同じ話の繰り返しには上手に話題の転換を図る
記憶障害は、物盗られ妄想と同じか、それより早いうちから現れる症状のようです。我が家のおばあちゃんも、早いうちから、同じ話を繰り返すようになりました。例えば、昔の話など、話し始めて五分と経たないうちに話が振り出しに戻ります。そして延々と同じ話が繰り返されます。さっき聞きましたと言いたいところですが、なにしろおばあちゃんにしてみれば、その都度、新しい話を私に聞かせているわけなので、こちらは初めて聞くような顔をして、何度も相づちを打つ努力をしなければなりません。
しかし、ずっと聞いているわけにもいきませんので、適当な所で話題を変える必要があります。
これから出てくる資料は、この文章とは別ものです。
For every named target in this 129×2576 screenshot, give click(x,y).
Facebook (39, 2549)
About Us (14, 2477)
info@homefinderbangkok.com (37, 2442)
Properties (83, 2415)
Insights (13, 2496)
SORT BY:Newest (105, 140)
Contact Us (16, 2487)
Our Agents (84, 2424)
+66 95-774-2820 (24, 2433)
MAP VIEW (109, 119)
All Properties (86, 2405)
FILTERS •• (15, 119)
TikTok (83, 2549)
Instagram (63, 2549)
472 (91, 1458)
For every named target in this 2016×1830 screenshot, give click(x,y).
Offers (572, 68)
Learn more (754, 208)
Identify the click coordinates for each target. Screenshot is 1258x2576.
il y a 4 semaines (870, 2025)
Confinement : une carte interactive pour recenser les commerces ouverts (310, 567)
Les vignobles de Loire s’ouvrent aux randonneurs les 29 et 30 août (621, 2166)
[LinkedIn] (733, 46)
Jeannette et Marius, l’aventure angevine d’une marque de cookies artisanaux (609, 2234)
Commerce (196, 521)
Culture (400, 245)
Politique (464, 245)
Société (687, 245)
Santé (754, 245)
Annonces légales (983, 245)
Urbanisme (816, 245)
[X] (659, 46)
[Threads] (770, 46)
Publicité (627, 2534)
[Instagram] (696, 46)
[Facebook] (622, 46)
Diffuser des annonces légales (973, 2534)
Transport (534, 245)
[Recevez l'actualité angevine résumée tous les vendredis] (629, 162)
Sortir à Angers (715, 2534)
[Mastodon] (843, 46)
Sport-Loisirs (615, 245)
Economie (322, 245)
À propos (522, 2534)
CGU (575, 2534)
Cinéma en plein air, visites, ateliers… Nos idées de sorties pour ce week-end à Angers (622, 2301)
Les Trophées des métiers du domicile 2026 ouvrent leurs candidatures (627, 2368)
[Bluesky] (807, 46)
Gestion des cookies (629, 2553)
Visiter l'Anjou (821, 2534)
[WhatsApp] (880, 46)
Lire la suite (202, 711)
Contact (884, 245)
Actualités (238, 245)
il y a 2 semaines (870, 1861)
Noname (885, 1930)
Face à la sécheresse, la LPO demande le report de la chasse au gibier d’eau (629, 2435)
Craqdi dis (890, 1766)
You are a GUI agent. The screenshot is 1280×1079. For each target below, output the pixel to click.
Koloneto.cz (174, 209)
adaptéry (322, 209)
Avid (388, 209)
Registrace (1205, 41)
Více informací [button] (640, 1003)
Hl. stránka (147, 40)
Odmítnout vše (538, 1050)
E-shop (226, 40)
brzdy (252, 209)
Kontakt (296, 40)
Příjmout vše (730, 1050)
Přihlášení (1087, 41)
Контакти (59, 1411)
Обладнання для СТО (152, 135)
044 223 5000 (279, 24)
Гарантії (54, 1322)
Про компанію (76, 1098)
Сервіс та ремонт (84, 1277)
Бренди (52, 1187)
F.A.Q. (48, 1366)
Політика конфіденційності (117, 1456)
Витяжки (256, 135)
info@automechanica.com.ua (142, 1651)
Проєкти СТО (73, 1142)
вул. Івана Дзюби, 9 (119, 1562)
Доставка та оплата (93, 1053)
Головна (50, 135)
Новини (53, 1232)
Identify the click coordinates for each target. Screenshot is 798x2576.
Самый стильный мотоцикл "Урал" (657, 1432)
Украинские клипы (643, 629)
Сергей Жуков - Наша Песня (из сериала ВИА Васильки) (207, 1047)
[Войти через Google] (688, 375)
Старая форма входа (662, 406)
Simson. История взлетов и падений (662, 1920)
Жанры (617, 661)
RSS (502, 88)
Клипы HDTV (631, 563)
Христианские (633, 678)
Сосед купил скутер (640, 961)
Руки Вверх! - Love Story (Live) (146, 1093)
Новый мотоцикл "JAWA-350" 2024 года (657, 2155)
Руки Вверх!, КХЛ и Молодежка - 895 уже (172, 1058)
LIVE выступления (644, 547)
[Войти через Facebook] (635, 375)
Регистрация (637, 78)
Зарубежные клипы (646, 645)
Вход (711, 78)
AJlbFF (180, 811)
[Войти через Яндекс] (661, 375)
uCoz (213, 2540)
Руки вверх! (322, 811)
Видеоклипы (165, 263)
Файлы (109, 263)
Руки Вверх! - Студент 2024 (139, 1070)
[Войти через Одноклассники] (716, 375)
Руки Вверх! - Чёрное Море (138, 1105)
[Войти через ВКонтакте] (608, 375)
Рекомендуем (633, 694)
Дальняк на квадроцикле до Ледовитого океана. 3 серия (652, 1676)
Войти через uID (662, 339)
肝心なのは、おばあちゃんの気分を害さずに、関心のある話題に変えることです。お茶やおやつにしましょうかと提案するのは、とても効果的でした。
要介護4となったおばあちゃんは、今では話をすることも殆どありません。ご自身の親御さんを介護されている方は、今は大変だと感じていらっしゃると思いますが、会話のできるうちに、親子の大切な思い出話の時間を共有されてはいかがでしょうか。その様に考えられれば、同じ話の繰り返しも、少し違う心持で聞いてあげられるかもしれません。そしてきっと、介護されているお父様、お母様も心が落ち着かれると思います。
考え方を少し変えるだけで、気持ちが楽になることがよくあります。
先の見えない介護には、気持ちの転換がとても必要だと感じています。